- _Work to be completed_: Repeat the lines beginning at the one with "Viewport: 828px width, 788px" and running to the end of the material, keeping the first and last of them, exactly as they appear.
^^^^^^^^^^^^^^^^
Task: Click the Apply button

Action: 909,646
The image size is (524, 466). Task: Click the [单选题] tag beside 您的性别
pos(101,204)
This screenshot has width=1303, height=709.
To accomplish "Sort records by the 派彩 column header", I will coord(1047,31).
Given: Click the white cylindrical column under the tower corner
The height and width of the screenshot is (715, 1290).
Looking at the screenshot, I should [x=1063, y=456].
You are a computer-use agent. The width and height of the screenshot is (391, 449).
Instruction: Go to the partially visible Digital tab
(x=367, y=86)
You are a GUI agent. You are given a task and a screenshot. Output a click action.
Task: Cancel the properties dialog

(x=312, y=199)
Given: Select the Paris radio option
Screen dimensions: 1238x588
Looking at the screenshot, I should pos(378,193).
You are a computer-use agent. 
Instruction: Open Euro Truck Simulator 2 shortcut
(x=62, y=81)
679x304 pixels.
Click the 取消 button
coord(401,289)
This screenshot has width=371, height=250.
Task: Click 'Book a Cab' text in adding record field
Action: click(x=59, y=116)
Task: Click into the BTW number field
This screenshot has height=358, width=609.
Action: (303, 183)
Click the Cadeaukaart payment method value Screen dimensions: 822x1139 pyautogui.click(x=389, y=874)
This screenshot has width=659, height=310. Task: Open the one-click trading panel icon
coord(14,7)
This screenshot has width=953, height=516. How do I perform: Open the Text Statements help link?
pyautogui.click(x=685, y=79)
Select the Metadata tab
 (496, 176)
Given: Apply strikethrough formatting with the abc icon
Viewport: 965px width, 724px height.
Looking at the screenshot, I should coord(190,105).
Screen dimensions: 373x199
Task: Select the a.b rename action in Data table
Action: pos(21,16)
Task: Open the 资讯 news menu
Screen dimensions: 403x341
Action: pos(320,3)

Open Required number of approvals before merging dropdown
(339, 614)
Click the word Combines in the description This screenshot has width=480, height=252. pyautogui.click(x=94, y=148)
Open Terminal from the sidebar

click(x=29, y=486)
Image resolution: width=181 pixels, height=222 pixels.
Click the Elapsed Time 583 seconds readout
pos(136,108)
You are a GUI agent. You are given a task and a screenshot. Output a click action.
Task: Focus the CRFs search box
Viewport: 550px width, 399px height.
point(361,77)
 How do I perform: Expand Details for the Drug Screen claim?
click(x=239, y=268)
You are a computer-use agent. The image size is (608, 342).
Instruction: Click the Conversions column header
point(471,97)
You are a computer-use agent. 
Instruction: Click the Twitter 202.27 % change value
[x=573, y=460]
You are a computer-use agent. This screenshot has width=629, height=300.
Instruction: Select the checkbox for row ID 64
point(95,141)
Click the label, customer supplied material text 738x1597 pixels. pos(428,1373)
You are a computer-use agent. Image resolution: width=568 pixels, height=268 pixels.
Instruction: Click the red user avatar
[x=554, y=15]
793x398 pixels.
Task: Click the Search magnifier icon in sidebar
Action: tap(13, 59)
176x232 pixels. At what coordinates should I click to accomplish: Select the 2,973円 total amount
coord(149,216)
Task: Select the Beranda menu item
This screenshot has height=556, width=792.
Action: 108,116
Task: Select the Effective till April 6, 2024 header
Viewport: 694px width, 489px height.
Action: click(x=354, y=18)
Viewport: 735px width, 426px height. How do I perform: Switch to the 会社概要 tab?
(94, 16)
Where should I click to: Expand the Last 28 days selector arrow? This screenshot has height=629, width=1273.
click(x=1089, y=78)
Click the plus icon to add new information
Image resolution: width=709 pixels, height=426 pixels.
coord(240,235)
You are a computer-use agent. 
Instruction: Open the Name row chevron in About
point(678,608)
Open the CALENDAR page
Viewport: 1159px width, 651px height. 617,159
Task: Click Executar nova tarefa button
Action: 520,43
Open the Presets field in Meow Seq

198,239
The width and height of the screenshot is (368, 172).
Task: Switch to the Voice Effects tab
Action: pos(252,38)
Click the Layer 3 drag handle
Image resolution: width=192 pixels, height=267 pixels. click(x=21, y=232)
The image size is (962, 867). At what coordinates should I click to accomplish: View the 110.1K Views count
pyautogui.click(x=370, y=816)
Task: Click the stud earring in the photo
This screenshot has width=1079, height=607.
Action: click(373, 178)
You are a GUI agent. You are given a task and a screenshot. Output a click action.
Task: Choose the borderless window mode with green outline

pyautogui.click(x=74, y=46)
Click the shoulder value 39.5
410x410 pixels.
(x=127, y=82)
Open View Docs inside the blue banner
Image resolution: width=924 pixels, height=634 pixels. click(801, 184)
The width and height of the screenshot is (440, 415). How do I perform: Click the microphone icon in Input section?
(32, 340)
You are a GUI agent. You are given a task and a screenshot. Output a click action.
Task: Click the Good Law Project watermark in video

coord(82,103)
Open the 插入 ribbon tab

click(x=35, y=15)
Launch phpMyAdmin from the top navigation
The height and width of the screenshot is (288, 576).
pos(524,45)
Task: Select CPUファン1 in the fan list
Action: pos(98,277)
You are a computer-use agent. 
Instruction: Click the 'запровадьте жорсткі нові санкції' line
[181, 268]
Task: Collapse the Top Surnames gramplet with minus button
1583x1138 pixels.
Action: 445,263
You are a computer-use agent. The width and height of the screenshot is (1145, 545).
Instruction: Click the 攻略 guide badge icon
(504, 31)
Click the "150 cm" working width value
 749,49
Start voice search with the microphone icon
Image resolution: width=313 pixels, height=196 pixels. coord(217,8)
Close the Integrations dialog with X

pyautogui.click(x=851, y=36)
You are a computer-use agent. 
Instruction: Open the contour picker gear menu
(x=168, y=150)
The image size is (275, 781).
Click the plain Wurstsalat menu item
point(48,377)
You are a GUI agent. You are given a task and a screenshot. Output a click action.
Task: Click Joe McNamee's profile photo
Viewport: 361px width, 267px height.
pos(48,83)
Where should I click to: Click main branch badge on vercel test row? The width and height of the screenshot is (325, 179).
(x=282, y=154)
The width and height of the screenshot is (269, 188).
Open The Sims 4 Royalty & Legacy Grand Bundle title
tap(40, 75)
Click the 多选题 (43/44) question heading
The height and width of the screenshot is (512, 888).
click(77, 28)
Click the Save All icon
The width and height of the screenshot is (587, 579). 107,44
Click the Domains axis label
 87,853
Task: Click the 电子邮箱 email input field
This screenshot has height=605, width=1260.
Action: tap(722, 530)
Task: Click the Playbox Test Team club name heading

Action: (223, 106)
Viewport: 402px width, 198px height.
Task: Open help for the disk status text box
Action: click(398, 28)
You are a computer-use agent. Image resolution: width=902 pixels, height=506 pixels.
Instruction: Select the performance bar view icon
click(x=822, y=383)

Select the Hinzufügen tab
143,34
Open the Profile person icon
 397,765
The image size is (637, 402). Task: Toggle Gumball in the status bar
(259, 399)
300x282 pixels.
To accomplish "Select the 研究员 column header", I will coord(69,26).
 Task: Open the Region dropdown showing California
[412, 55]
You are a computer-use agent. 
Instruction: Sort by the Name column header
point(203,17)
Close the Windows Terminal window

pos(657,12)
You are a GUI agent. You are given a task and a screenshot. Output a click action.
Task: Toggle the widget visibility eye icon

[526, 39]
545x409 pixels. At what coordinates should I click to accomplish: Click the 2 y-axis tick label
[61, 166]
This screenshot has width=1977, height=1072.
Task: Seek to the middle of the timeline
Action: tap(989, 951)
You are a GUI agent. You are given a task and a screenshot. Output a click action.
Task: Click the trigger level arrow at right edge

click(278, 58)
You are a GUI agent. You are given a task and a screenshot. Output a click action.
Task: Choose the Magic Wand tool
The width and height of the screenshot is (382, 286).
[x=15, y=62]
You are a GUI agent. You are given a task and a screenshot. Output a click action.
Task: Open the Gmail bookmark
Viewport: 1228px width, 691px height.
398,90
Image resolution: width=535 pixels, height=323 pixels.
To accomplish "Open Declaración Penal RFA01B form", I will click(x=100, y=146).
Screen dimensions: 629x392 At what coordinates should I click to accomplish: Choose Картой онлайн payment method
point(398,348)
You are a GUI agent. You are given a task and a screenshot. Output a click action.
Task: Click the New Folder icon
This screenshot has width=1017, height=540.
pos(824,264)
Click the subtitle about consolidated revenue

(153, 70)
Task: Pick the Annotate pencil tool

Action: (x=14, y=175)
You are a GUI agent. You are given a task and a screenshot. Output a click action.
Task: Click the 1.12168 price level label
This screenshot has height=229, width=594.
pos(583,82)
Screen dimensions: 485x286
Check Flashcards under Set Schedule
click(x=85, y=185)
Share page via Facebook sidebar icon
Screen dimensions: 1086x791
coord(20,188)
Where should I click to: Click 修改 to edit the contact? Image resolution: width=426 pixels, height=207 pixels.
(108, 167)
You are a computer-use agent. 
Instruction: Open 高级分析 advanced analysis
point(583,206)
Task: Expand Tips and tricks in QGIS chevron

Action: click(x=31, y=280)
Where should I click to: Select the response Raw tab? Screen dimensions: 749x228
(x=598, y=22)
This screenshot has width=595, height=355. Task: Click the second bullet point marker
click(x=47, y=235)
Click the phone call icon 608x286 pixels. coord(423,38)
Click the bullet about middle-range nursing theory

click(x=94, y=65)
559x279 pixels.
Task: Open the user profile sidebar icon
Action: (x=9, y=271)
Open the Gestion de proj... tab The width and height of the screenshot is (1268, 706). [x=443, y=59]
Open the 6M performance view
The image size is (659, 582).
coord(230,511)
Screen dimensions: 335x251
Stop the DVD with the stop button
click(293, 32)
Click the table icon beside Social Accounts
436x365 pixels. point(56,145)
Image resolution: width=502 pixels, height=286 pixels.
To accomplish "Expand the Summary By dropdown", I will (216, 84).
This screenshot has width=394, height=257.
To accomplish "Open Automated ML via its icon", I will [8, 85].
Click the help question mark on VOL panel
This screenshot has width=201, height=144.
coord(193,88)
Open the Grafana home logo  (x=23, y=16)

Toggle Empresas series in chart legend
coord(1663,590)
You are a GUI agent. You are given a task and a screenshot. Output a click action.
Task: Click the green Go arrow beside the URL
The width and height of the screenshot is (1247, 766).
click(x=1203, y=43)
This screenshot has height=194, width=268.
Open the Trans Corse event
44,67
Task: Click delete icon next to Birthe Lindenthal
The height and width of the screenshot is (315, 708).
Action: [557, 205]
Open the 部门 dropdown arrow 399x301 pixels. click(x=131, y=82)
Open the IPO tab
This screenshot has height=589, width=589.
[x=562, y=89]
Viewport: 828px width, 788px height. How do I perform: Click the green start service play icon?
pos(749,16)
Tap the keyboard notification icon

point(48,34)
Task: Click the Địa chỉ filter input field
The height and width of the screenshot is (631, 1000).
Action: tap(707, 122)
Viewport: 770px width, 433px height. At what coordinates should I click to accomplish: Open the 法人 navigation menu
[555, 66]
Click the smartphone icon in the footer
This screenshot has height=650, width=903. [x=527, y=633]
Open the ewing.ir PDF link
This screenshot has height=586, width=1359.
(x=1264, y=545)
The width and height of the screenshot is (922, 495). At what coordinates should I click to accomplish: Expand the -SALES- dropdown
^^^^^^^^^^^^^^^^
- _Exercise output_:
Viewport: 828px width, 788px height. How do I perform: Click the green start service play icon?
pos(749,16)
Tap the keyboard notification icon

point(48,34)
Task: Click the Địa chỉ filter input field
The height and width of the screenshot is (631, 1000).
Action: tap(707, 122)
Viewport: 770px width, 433px height. At what coordinates should I click to accomplish: Open the 法人 navigation menu
[555, 66]
Click the smartphone icon in the footer
This screenshot has height=650, width=903. [x=527, y=633]
Open the ewing.ir PDF link
This screenshot has height=586, width=1359.
(x=1264, y=545)
The width and height of the screenshot is (922, 495). At what coordinates should I click to accomplish: Expand the -SALES- dropdown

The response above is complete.